Extract |
====================
COPELAND: You know. And to them, the whole business of the celebrity, the rock god, the, you know, the person at the focus of all that attention, none of that has any meaning. And it doesn't really have any meaning to me anymore. But the film "Everyone Stares" is a first-person shooter. It is – because unlike your normal MTV documentary about a band, you have the band over here and the camera over there and it's a shot of the band as it walks past. In this case, the camera is inside the band looking out at the world.

CAVANAUGH: Right, right.

COPELAND: And the fans are screaming right into the camera. The bass player is screaming right at the camera. The – I mean, it's all, you know, as – When you watch the film, your name becomes Stewart because people are looking right at you in your seat and addressing you as, hey, Stewart, you know. Or, Stew, Stew! Or, Stewart, you're too fast or whatever, you know.


COPELAND: And it's a very first person experience of what it's like to ride that thing and be a part of something like that. It's – it's quite exotic. It actually is sort of a little out of the ordinary to ride the – you know, to ride the rocket ship in that way.

CAVANAUGH: You know, I'm wondering, since you've made this documentary and you've scored the films that I talked about, "Rumblefish," I mean, there are really so many film scores that you've done, and TV scores, do you have any interest in making another film?
====================
Dataset records |

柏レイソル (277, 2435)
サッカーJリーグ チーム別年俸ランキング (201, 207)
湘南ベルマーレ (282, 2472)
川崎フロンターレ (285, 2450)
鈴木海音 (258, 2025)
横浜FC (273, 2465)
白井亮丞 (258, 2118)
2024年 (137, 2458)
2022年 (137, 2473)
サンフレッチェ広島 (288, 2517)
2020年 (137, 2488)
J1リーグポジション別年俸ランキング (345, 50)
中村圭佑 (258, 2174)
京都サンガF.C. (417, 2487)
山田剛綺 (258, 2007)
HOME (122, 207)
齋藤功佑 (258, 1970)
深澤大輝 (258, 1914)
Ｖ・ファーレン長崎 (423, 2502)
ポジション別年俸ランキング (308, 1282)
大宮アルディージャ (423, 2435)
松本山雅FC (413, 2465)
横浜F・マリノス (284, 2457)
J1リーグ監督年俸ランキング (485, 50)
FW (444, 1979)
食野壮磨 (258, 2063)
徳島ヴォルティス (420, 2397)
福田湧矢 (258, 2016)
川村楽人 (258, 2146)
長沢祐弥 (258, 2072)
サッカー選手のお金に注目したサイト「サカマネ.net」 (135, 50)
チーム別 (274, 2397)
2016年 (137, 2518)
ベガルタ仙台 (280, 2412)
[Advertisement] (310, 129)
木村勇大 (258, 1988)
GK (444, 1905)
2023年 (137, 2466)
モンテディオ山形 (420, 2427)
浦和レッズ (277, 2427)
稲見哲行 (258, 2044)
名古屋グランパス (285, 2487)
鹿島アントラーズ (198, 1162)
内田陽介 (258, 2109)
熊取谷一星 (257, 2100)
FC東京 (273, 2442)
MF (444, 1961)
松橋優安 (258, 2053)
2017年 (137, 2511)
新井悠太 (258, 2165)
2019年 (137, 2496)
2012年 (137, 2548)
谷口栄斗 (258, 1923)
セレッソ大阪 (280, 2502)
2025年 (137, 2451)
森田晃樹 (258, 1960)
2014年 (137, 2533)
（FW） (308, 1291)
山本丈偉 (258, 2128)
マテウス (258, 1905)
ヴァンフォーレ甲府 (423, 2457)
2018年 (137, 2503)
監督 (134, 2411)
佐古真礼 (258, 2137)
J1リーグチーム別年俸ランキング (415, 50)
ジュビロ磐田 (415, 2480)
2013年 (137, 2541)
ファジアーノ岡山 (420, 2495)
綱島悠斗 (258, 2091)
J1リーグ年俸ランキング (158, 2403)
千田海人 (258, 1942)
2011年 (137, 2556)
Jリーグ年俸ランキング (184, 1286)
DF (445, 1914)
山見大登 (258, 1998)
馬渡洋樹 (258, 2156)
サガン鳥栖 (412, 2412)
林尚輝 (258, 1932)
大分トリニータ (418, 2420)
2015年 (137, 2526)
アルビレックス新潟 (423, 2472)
====================
Required tasks |
**a)** In the interview, what are the ways Copeland says people in the film call out to him?
**b)** In the interview, what kind of film does Copeland call "Everyone Stares"?
**c)** Pick up the interview from its last line.
The records come from a different source than the interview.

Answers per task |
**a)**
- "hey, Stewart"
- "Stew, Stew!"
- "Stewart, you're too fast"

**b)** A first-person shooter.

**c)**
COPELAND: Well, I love the work. The work of scoring a film is deeply engrossing and, in fact, all music has – is engrossing one way or another, whether it's a concerto for the, you know, a commission for the Dallas Symphony or a jingle for Mountain Dew, these different – You know, at one end it's art for art's sake; at the other end, it's money for god's sake, you know. And – But they have very deep artistic challenges and one is good training for the other. You know, when I do work as a film composer or, you know, for – you know, the most crass end of it, for jingles, you know, sixty seconds to sell a product, actually it's great training because the client needs specifically this attitude. Sort of like a professor in music conservatory only much more important and you're getting paid for it, unlike music school. But the client is a lot more flinty-eyed than the professor. And the homework, the mission, is a lot more specific and you've got to get it right. And so 20 years of film composing has forced me to learn all kinds of stuff, which is very rewarding when it comes to writing that, you know, concerto for Gamalon and orchestra for the Dallas Symphony.

CAVANAUGH: Exactly, right.

COPELAND: Or this piece for La Jolla, you know, it – You know, the commerce actually educates the art, and the craft that sustains the art comes from this employment, this art for hire.

CAVANAUGH: Finally, I have to ask you rather quickly, you've been talking about, you know, this commercial end of feeding the creative impulse in a way. You also talked about listening to obscure influences. I'm just wondering, as my final question, what musical obscurities you're interested in listening to right now.

COPELAND: Well, I would be glad to answer that question with one caveat.


COPELAND: Musicians have normal – have notoriously terrible taste in music.


COPELAND: Because we don't listen to music properly. We listen to like structure of it, the makeup, the technique of it, the mechanics of it. And we're impressed by all the wrong things. But I guess on my play list right now is George Tsontakis, the composer, Slipknot, always a favorite, Camille, French artist who does most of her – she's sort of like a French Bjork. You know, most of the track comes from her voice, you know, clicks and yelps and so on.

CAVANAUGH: I'm afraid we're going to have to leave it there, Stewart. That's going to give us a primer, though.


CAVANAUGH: I appreciate it.

COPELAND: Like I say, just because I like it doesn't mean it's any good at all.

CAVANAUGH: Thank you so much for talking with us. I really appreciate it.

COPELAND: Thank you.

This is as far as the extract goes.